Action | Description |
---|---|
POST /jobs | Receives a file upload, copy to az storage, create index files and starts K8s job |
GET /jobs | Retrieves all jobs |
GET /jobs/{id} | Retrieves detail of a job |
GET /jobs/{id}/results | Retrieves result of a complete job |
The job creation process is the following:
While (reads line from input file)
Add line to local buffer
Whenever N lines were read, create a index file
Whenever local buffer is almost full (~4 MB), write to blob
End While
Create Kubernetes job based on total_lines. Data returned from the Jobs API is retrieved from the Azure Storage or Kubernetes objects & metadata.

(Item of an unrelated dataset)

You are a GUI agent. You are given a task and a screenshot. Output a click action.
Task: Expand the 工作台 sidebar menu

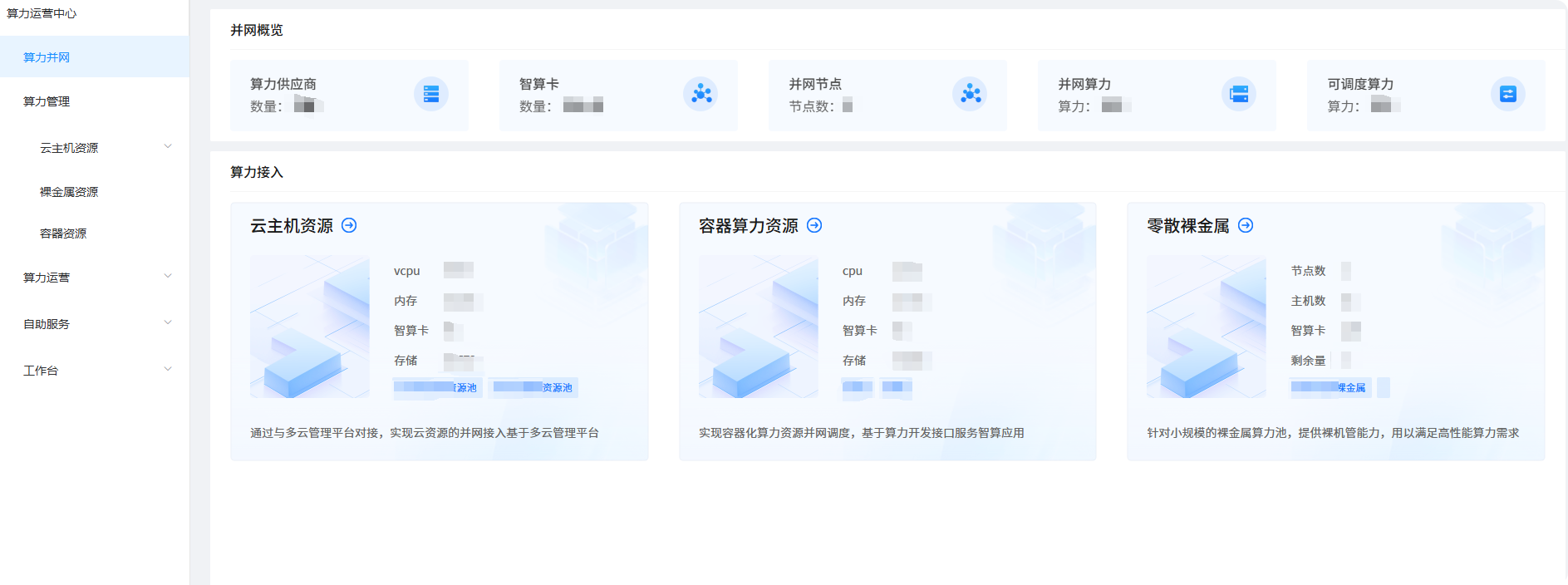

The API can be configures using environment variables as detailed here:
Environment Variable | Description | Default value |
---|---|---|
STORAGEACCOUNT | Storage account name | |
STORAGEKEY | Storage account key | |
CONTAINER | Storage container name | jobs |
MAXPARALLELISM | Max parallelism for local cluster | 2 |
ACIMAXPARALLELISM | Max parallelism for ACI | 50 |
ITEMSPERJOB | Items per job | 100'000 |
ACICOMPLETIONSTRIGGER | Defines the amount of completions necessary to execute the job using virtual kubelet | Default is 6. 0 to disable ACI |
ACIHOSTNAME | Defines the ACI host name | virtual-kubelet-virtual-kubelet-linux-westeurope |
JOBIMAGE | Image to be used in job | fbeltrao/aksjobscheduler-worker-dotnet:1.0 |
JOBIMAGEPULLSECRET | Defines the image pull secret when using a private image repository. Secret created from the command kubectl create secret docker-registry ... |
|
JOBCPULIMIT | Job CPU limit for local cluster | 0.5 |
ACIJOBCPULIMIT | Job CPU limit for ACI | 1 |
JOBMEMORYLIMIT | Job Memory limit for local cluster | 256Mi |
ACIJOBMEMORYLIMIT | Job Memory limit for ACI | 1Gi |
DEBUGLOG | Enabled debug log level | false |
JOBWATCHERIMAGE | Image running the job watcher | fbeltrao/aksjobscheduler-watcher:1.0 |
JOBWATCHERSERVICEACCOUNTNAME | Service account used by watcher pod | |
JOBFINALIZERIMAGE | Defines image for the job finalizer | fbeltrao/aksjobscheduler-finalizer-dotnet:1.0 |
JOBFINALIZERCPULIMIT | Defines the CPU limit for finalizer job pod running on local cluster | 0.5 |
JOBFINALIZERMEMORYLIMIT | Defines the memory limit for finalizer job pod running in local cluster | |
EVENTGRIDENDPOINT | Event Grid event endpoint to publish when job is complete | |
EVENTGRIDSASKEY | Event Grid sas key used to publish when job is complete |
Source code is located at /server
The provided worker implementation is based on .NET Core. A worker execution happens in the following way:
If lease to a index file is acquired
Periodically renew lease
Process lines defined by leased index file, writing to output file
Delete leased index file
End If
Source code is located at /workers/dotnet/
There are two ways to identify when a job has finished:
- By polling the API /jobs/{id}
{
"id": "2018-10-8405256245329624086",
"status": "Complete",
"startTime": "2018-10-30T15:43:10Z",
"completionTime": "2018-10-30T15:43:22Z",
"succeeded": 2,
"parallelism": 1,
"completions": 2,
"storageContainer": "jobs",
"storageBlobPrefix": "2018-10/8405256245329624086",
"runningOnAci": false
}
- By using Event Grid. If an event grid endpoint and sas keys was provided to the Jobs API the job watcher will wait until worker and aggregator jobs are finalized to publish an event.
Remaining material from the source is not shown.